§ **Work instructions**:
Reproduce the listing from the line containing "Task: Click the 01:15 UTC time label" down through the end of the listing, switching "logo" to "brand" and leaving everything else unchanged.
* Start Records provided *
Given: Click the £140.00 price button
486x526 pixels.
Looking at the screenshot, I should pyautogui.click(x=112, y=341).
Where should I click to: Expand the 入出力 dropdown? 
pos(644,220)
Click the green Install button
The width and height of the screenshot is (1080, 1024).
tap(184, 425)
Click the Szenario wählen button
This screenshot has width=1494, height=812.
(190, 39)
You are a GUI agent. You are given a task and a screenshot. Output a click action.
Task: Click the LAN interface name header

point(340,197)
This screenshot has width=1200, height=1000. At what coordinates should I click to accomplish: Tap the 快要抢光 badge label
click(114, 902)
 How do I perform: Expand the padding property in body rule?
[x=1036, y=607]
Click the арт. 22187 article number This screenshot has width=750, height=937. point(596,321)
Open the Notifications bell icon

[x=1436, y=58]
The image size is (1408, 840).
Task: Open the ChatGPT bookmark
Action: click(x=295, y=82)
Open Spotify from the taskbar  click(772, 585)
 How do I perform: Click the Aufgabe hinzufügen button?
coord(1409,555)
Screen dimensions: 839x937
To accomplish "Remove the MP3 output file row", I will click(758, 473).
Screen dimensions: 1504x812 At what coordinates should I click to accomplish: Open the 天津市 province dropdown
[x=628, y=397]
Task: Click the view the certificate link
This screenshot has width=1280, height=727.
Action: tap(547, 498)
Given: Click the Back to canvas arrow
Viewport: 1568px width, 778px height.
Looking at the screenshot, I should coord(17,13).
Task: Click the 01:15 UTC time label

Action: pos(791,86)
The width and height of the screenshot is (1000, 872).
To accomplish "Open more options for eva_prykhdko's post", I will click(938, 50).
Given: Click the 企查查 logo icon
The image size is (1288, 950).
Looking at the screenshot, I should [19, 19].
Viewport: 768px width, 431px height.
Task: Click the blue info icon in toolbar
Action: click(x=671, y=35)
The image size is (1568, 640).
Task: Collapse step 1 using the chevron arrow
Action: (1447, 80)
* End Records provided *
§ **Answer for the task**:
Task: Click the 01:15 UTC time label

Action: pos(791,86)
The width and height of the screenshot is (1000, 872).
To accomplish "Open more options for eva_prykhdko's post", I will click(938, 50).
Given: Click the 企查查 brand icon
The image size is (1288, 950).
Looking at the screenshot, I should [19, 19].
Viewport: 768px width, 431px height.
Task: Click the blue info icon in toolbar
Action: click(x=671, y=35)
The image size is (1568, 640).
Task: Collapse step 1 using the chevron arrow
Action: (1447, 80)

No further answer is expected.